Environ Health Perspect 121:A168 (2013). http://dx.doi.org/10.1289/ehp.121-a168 [online 01 May 2013]
For more information on TDCPP, see “For more information on TDCPP, see “Studies Suggest Widespread Exposure to Organophosphate Flame Retardant” in this issue.
A new study evaluating human exposure to two organophosphate flame retardants, tris(1,3-dichloro-2-propyl) phosphate (TDCPP) and triphenyl phosphate (TPP), suggests that metabolites from a single urine sample may be useful as biomarkers of longer-term exposure (EHP 121:580–585; http://dx.doi.org/10.1289/ehp.1205907). Both TDCPP and TPP are widely used, and a limited number of animal studies suggest that both compounds may be carcinogenic, neurotoxic, or reproductive toxicants. Despite the potential for health effects, very few human studies of either flame retardant have been published to date, and the authors sought to characterize exposure over time to help inform future exposure assessments.

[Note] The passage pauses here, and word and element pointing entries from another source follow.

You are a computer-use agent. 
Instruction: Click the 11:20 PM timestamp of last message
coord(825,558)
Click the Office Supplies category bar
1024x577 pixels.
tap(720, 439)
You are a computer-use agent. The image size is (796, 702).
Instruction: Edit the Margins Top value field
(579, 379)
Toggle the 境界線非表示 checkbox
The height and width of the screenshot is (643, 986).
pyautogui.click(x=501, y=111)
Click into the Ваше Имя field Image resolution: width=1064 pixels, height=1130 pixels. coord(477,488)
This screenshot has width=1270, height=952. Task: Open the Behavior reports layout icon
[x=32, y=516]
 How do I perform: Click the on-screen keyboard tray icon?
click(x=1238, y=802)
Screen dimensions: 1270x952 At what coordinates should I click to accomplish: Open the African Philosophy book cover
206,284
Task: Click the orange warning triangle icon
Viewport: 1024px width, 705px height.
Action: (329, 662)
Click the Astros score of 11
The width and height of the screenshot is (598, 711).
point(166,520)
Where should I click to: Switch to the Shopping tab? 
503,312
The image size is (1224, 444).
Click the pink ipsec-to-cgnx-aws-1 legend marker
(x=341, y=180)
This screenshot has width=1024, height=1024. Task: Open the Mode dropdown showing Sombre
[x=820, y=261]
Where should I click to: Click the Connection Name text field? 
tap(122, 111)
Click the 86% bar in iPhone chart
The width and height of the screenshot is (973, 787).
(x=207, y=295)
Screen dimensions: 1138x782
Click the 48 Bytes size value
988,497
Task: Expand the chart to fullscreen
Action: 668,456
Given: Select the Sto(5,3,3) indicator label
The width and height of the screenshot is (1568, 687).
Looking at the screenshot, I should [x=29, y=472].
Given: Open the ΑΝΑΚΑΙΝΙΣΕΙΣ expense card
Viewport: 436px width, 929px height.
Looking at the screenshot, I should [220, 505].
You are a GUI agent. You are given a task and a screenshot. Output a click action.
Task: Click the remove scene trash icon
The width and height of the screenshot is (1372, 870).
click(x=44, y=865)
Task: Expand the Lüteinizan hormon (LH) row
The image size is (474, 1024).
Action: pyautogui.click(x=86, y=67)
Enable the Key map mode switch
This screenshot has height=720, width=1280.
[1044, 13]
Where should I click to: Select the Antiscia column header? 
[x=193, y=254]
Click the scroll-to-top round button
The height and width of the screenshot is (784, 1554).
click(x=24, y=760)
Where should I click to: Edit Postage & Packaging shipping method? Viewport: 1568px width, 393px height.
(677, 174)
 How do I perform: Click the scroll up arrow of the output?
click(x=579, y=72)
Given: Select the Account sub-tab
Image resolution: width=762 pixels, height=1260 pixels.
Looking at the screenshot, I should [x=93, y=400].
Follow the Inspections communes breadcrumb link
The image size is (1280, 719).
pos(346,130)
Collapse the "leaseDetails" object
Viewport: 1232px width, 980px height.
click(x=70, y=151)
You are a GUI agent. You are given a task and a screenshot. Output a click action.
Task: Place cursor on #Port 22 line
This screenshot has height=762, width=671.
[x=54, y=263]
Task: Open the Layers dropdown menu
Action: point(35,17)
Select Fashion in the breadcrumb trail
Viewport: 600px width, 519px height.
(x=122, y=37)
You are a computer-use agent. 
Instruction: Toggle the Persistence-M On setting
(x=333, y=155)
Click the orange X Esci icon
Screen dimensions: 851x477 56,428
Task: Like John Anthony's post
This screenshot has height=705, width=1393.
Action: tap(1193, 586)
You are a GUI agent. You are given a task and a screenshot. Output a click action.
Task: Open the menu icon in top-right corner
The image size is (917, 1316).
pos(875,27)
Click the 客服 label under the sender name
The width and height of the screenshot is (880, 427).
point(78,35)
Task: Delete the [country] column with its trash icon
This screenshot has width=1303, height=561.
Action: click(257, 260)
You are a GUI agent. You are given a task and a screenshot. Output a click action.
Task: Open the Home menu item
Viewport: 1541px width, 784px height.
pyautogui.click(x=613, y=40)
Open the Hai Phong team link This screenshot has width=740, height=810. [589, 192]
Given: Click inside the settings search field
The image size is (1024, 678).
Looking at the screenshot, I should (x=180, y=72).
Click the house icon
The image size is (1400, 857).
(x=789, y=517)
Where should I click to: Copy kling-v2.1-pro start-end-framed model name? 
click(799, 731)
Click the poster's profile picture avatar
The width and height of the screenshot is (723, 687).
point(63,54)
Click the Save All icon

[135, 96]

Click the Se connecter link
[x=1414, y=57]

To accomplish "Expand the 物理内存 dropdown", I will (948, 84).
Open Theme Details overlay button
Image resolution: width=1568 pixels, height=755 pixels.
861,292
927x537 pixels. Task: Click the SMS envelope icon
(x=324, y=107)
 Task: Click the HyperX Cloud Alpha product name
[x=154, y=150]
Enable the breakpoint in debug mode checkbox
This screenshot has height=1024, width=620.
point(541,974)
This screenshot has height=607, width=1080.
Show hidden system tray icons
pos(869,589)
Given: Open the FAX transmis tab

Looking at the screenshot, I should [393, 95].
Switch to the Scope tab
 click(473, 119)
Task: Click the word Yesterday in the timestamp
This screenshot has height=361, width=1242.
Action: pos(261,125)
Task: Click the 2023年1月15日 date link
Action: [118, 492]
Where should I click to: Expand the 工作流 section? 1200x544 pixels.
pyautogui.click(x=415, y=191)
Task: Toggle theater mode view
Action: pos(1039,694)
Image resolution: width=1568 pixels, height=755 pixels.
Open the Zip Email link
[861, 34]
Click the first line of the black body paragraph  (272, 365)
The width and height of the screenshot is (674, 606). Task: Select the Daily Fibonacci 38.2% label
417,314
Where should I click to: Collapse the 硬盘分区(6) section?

TDCPP and TPP have been used for decades, and their use is believed to have increased since polybrominated diphenyl ether (PBDE) flame retardants were banned in Europe and discontinued in the United States. Like PBDEs, TDCPP and TPP are not chemically bonded to the products they are intended to protect. This allows them to escape into indoor environments such as homes, offices, and car interiors. Indoor dust is known to be a significant source of exposure to PBDEs, and the new study suggests it may also be an important source of exposure to TDCPP, but not TPP. This may be because TPP has many other uses in addition to being a flame retardant in foam furniture padding.
The study’s 50 participants were from a larger project involving men recruited from a Boston infertility clinic. The men provided house dust samples, and 45 of them had archived urine samples that were analyzed for flame retardant metabolites. Previously, men from the same study who lived in homes with higher house dust content of TCDPP and TPP were shown to have reduced sperm counts and altered levels of hormones related to fertility and thyroid function.
The primary metabolite of TDCPP is bis(1,3-dichloro-2-propyl) phosphate (BDCPP), and the primary metabolite of TPP is diphenyl phosphate (DPP). Nearly all the house dust samples contained both TDCPP and TPP. The linked urine analysis found BDCPP in 91% of the samples and DPP in 96% of them. Although the highest concentrations of TPP in house dust exceeded the maximum level of TDCPP by 2 orders of magnitude, the pattern was reversed with their metabolites: The highest concentration of BDCPP in the urine samples was 3 times the maximum level of DPP.
The researchers also took advantage of a variability subset of the parent study in which men had submitted 9 urine samples over the course of 3 months. Analysis of the multiple samples for 7 men in the substudy indicated that urinary levels were generally stable over time. A single urine sample therefore may predict high exposure groups, although this needs to be confirmed in a larger sample.
The authors stress that there may be other sources of significant exposure to TDCPP outside the home, including vehicles and workplaces. They say that future studies should also investigate exposures among women and children, who may differ from men in exposure patterns and susceptibility.